Required action: Copy out exactly every line from the line containing "Open the GitHub repository icon" until the records below end, inclusive of both boundary lines.

Record set:
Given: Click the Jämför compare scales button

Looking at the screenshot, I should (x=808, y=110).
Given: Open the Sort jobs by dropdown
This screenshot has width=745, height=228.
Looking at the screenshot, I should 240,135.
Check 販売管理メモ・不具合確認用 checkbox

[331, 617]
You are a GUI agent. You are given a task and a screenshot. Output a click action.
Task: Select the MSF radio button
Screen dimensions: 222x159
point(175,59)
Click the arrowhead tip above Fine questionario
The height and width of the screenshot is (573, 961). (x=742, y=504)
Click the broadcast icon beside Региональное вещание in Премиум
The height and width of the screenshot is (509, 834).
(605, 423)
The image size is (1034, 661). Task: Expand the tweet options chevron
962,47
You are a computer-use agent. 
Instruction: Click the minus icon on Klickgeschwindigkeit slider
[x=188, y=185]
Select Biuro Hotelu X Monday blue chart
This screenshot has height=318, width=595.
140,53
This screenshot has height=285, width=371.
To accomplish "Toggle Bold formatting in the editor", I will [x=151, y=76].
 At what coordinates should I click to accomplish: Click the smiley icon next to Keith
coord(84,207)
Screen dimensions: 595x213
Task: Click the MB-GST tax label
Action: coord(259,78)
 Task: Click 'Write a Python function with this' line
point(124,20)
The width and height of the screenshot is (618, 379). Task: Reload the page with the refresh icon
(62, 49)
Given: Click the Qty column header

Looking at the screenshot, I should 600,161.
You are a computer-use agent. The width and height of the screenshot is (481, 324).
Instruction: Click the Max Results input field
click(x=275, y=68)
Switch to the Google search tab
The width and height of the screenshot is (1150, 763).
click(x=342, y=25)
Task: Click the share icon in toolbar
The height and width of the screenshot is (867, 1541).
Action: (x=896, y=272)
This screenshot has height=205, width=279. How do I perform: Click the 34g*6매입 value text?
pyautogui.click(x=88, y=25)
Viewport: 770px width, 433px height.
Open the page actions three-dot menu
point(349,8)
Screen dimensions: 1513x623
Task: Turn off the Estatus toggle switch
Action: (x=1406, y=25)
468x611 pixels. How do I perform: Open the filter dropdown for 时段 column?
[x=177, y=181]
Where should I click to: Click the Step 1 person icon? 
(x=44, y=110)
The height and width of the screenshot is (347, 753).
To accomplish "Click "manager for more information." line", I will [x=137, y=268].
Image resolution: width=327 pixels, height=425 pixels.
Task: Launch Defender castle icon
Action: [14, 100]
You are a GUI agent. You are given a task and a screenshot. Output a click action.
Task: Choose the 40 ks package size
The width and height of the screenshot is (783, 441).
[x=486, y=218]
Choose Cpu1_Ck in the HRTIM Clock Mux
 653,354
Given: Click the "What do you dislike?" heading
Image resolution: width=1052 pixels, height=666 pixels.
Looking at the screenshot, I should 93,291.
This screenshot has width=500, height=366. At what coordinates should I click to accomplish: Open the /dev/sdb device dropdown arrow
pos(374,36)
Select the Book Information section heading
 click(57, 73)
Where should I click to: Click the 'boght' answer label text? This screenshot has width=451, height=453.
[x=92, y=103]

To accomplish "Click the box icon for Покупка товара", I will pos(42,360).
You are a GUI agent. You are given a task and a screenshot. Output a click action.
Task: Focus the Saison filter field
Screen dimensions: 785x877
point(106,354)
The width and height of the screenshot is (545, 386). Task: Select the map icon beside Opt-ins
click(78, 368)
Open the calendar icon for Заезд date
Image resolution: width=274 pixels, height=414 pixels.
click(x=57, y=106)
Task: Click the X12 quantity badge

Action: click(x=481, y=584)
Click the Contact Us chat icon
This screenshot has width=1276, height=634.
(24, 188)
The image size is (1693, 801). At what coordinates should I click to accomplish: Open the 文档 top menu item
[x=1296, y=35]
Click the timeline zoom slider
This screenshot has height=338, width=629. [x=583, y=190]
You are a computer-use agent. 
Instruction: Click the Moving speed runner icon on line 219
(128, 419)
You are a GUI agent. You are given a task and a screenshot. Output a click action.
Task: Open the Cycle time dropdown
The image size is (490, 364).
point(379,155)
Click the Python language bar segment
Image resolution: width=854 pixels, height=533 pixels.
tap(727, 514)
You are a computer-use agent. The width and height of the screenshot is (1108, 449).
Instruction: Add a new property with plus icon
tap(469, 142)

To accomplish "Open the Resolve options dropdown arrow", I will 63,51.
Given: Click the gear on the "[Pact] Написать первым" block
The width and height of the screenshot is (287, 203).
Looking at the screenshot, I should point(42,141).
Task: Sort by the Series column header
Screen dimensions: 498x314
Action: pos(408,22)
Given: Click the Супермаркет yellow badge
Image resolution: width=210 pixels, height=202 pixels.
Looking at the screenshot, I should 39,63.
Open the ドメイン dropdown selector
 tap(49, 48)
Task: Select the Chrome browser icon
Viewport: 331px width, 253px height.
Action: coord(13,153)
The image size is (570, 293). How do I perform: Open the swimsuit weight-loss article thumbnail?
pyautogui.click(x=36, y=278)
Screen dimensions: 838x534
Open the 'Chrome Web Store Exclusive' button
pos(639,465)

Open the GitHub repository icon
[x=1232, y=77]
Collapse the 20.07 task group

Exercise answer:
Open the GitHub repository icon
[x=1232, y=77]
Collapse the 20.07 task group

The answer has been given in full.